Could you rewrite the entries as a Markdown table with the columns Row and Entry line, beginning at the line that contains "Where should I" and stopping at the end of the entries? Leave out blank lines and the pictures.

Dataset rows:
################

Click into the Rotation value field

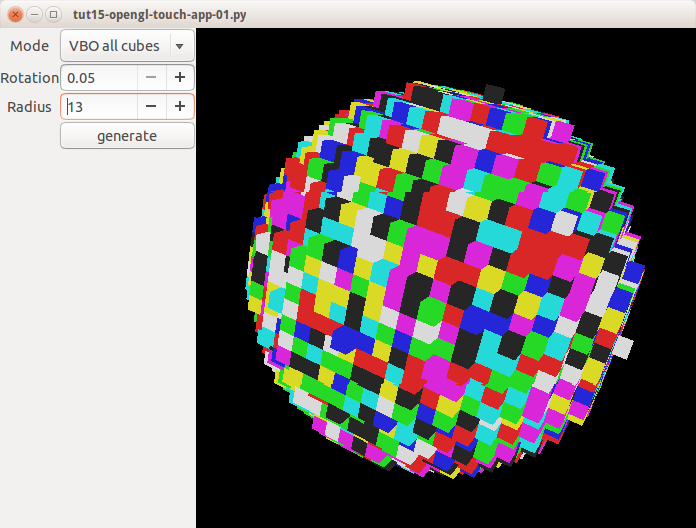98,77
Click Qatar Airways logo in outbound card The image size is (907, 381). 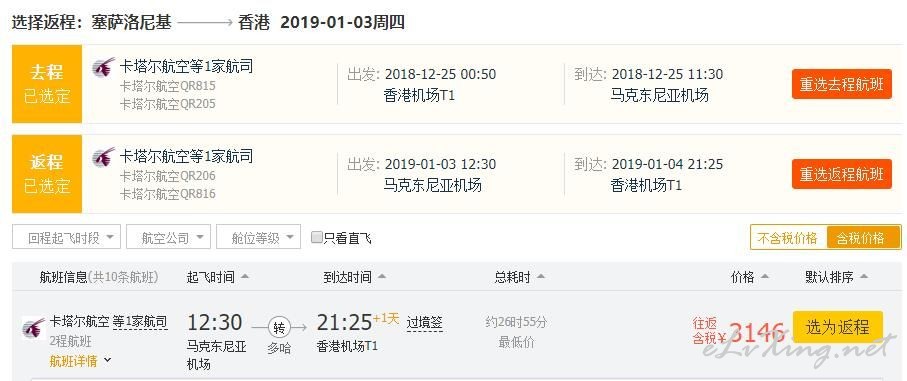[104, 68]
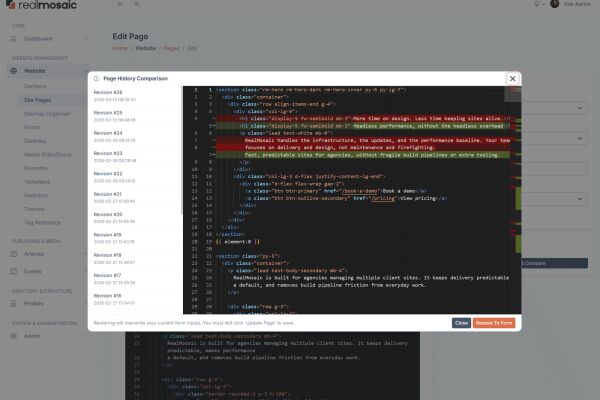The width and height of the screenshot is (600, 400).
Task: Click the Dashboard icon in sidebar
Action: point(17,39)
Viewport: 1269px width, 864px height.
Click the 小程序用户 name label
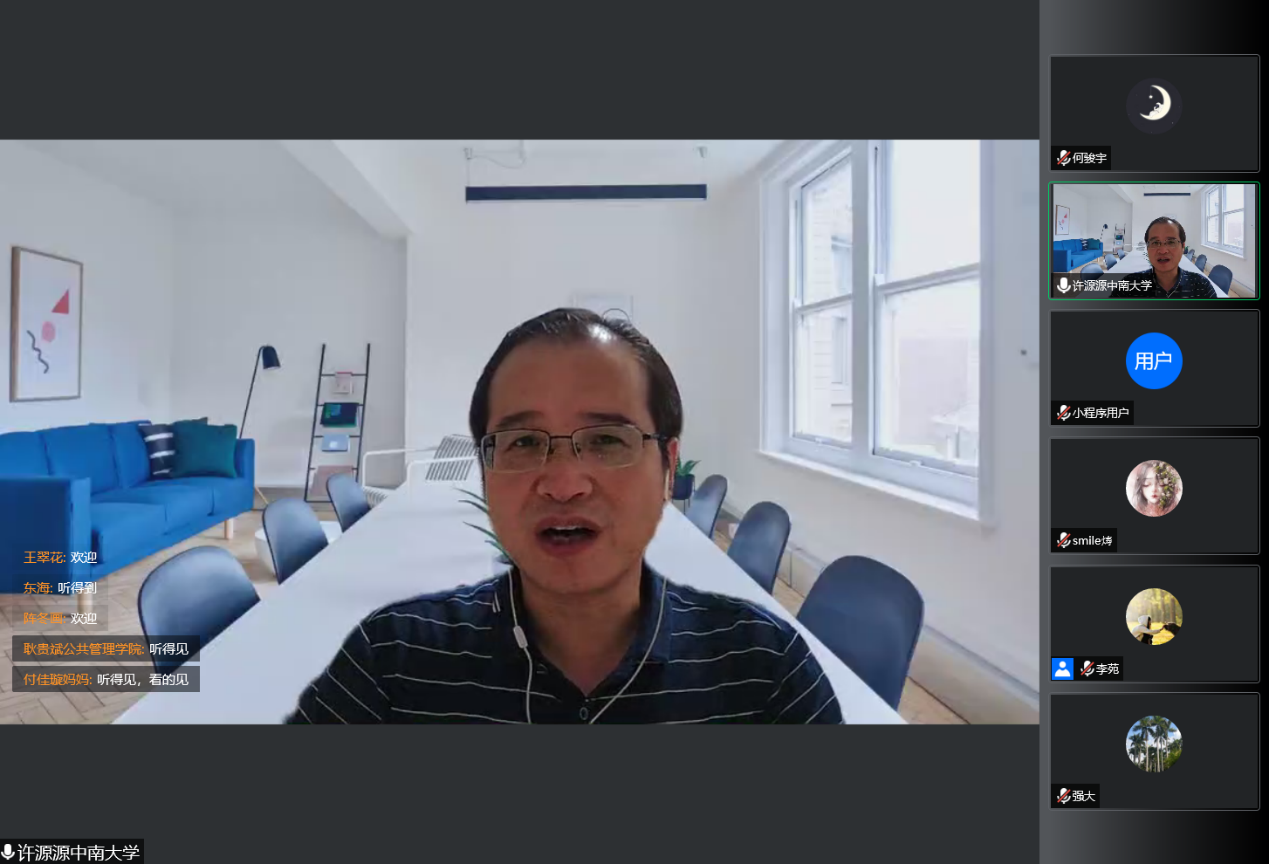click(1101, 413)
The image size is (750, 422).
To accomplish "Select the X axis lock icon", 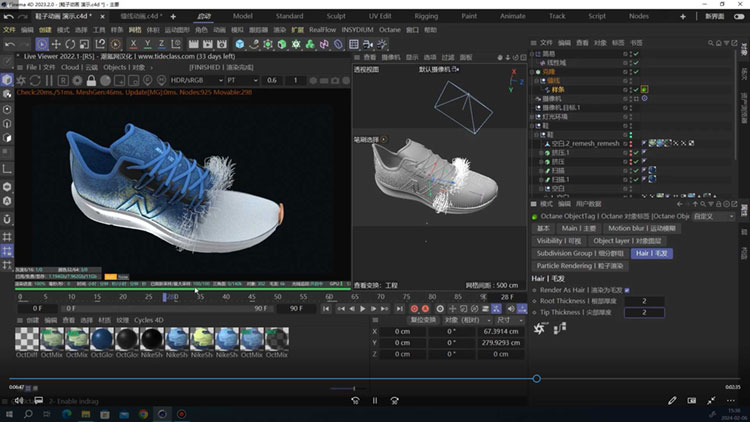I will click(x=134, y=44).
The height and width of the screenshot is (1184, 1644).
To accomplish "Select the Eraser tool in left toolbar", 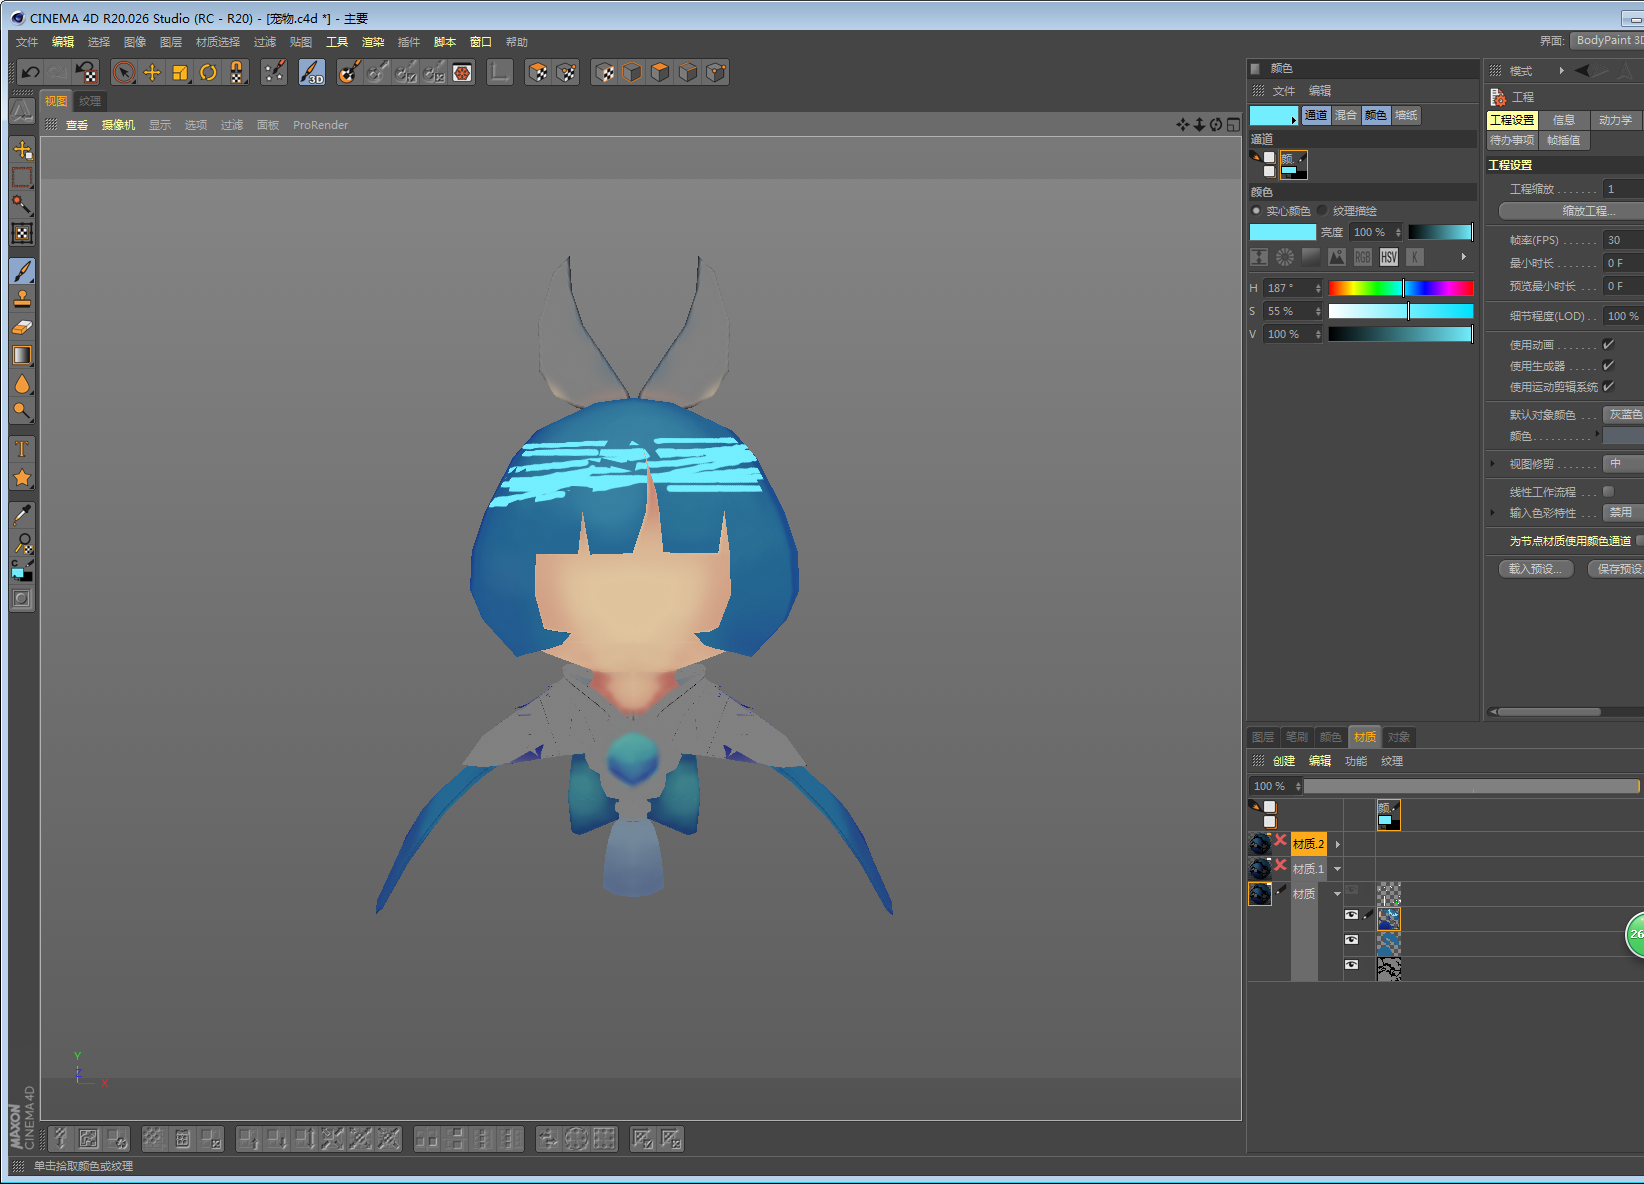I will pos(22,327).
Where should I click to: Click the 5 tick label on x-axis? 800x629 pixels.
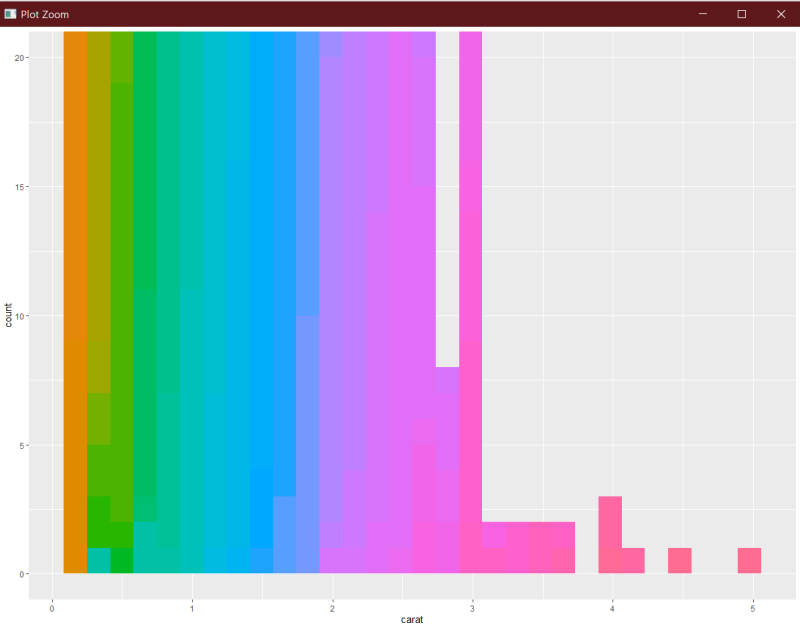[x=752, y=607]
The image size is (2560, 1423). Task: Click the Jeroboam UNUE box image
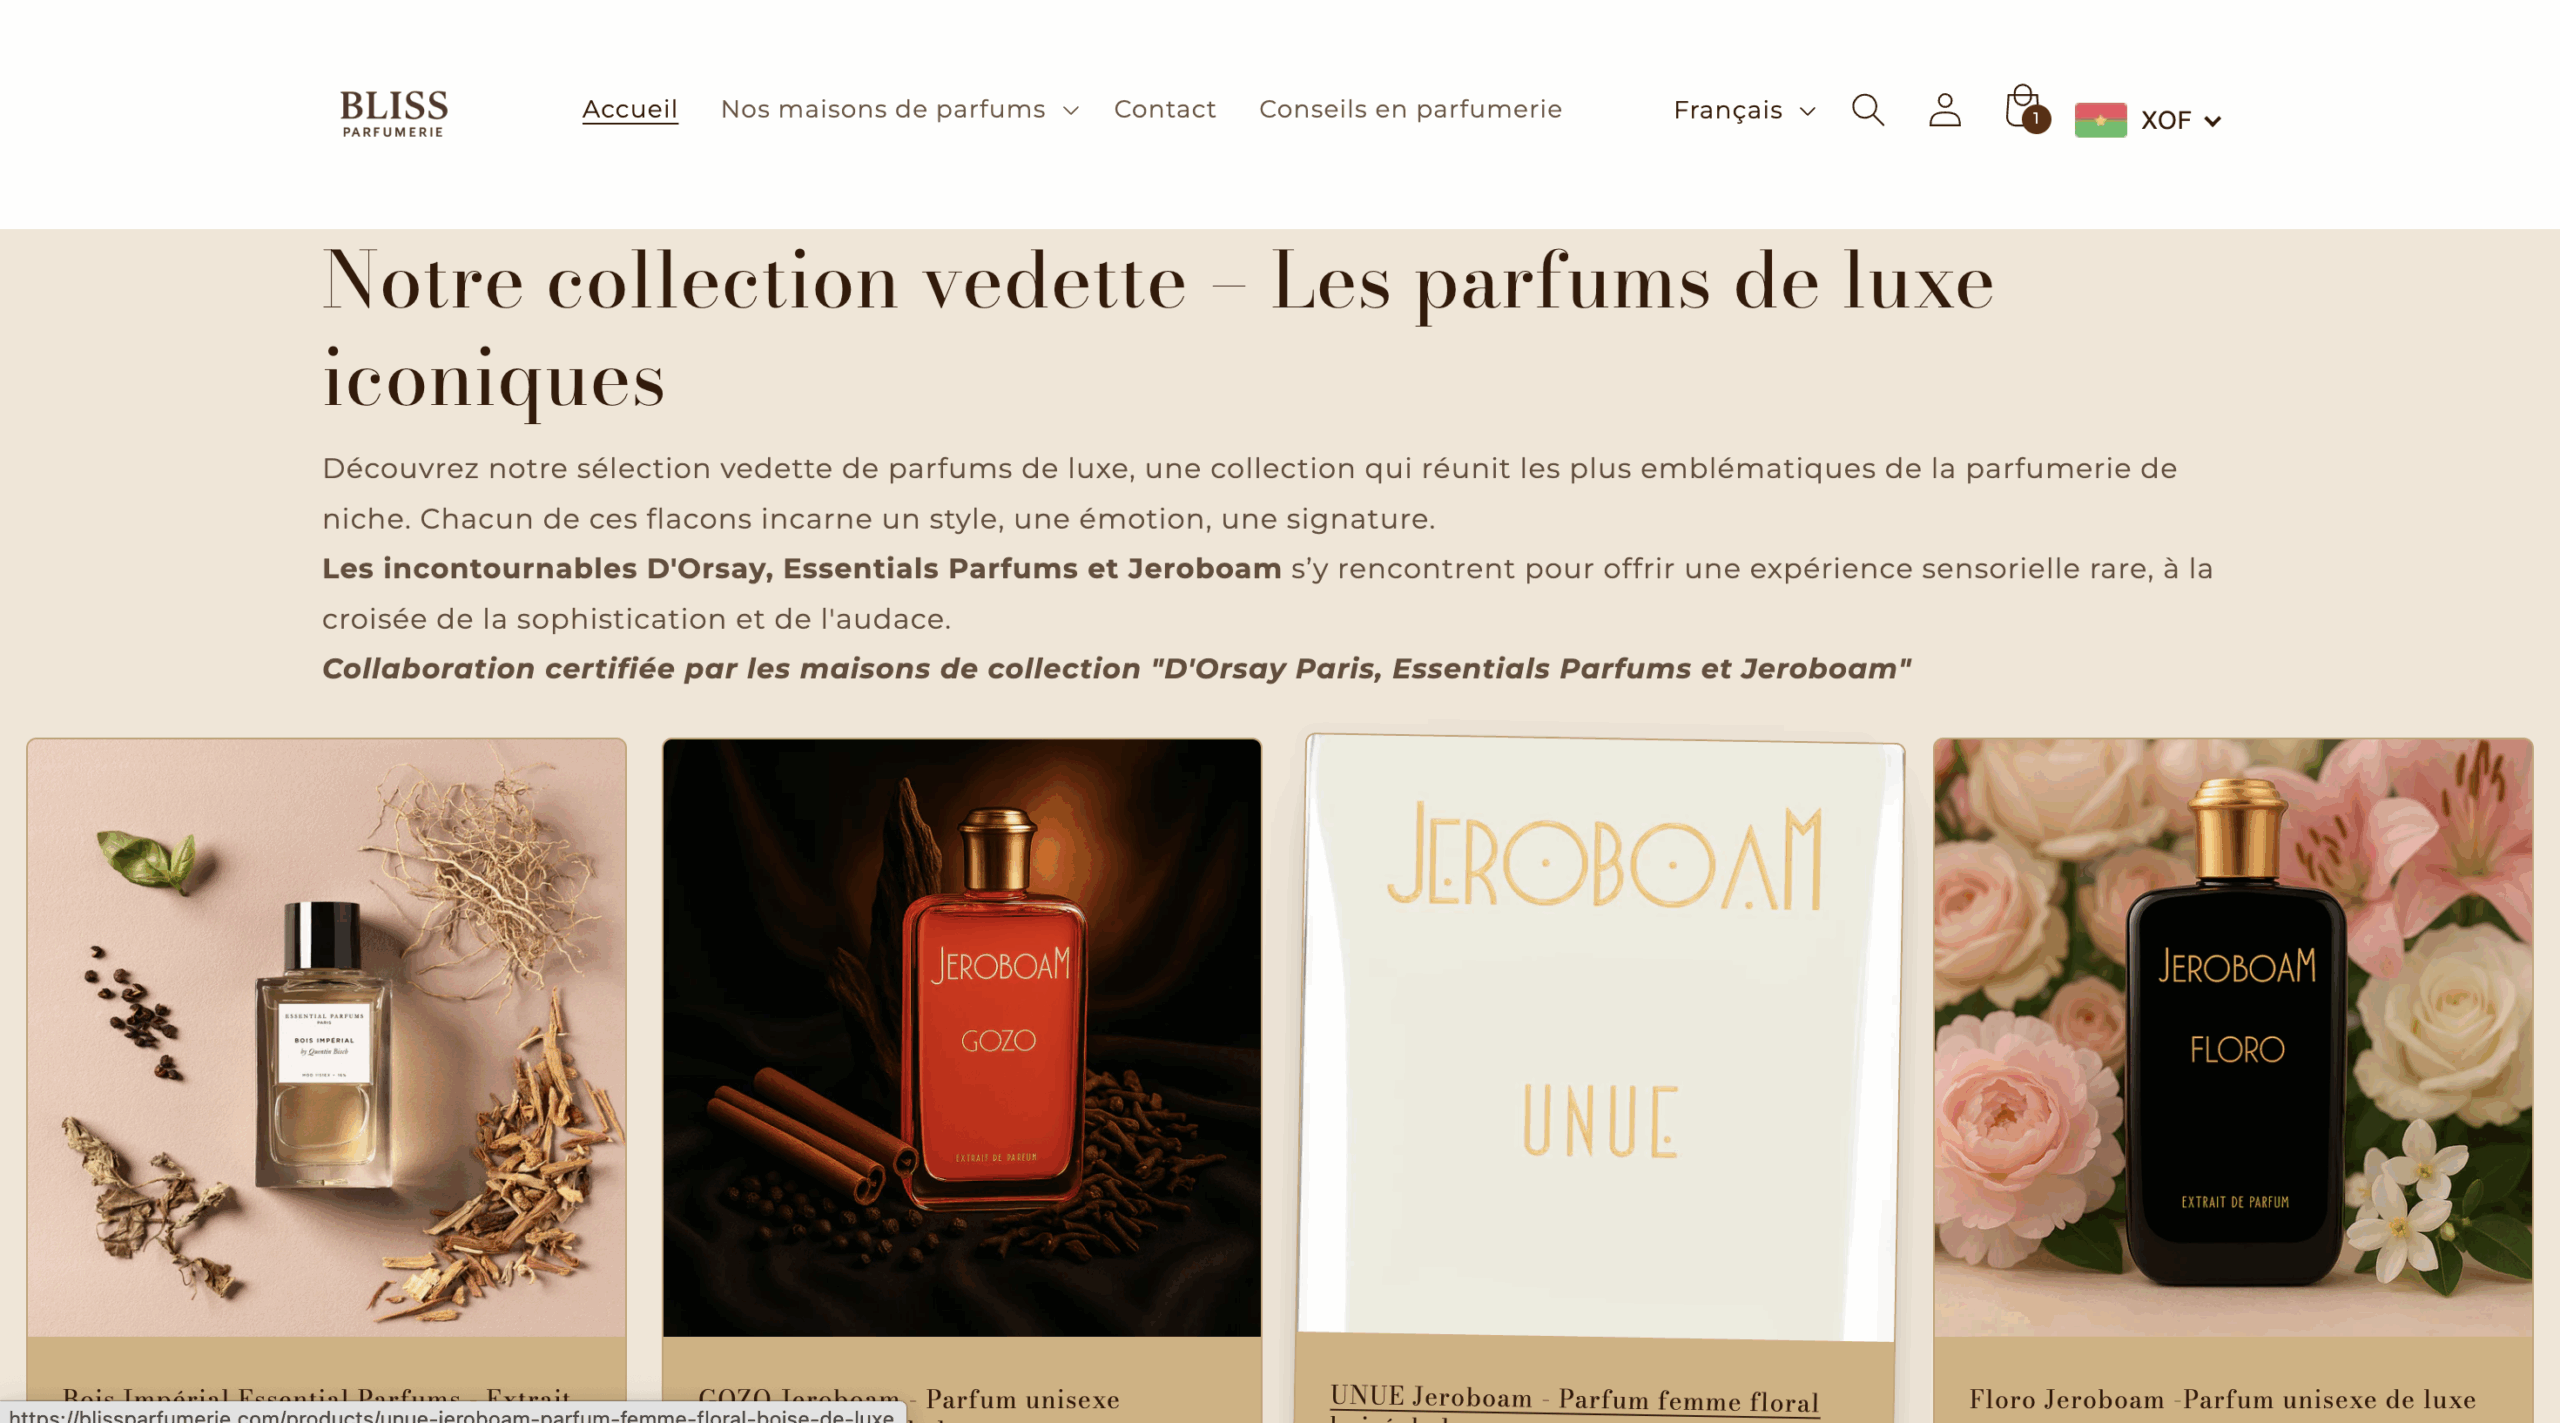pos(1600,1037)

################

Written solution:
| Row | Entry line |
|---|---|
| 1 | Where should I click to: Click the 5 tick label on x-axis? 800x629 pixels. |
| 2 | [x=752, y=607] |
| 3 | The image size is (2560, 1423). Task: Click the Jeroboam UNUE box image |
| 4 | pos(1600,1037) |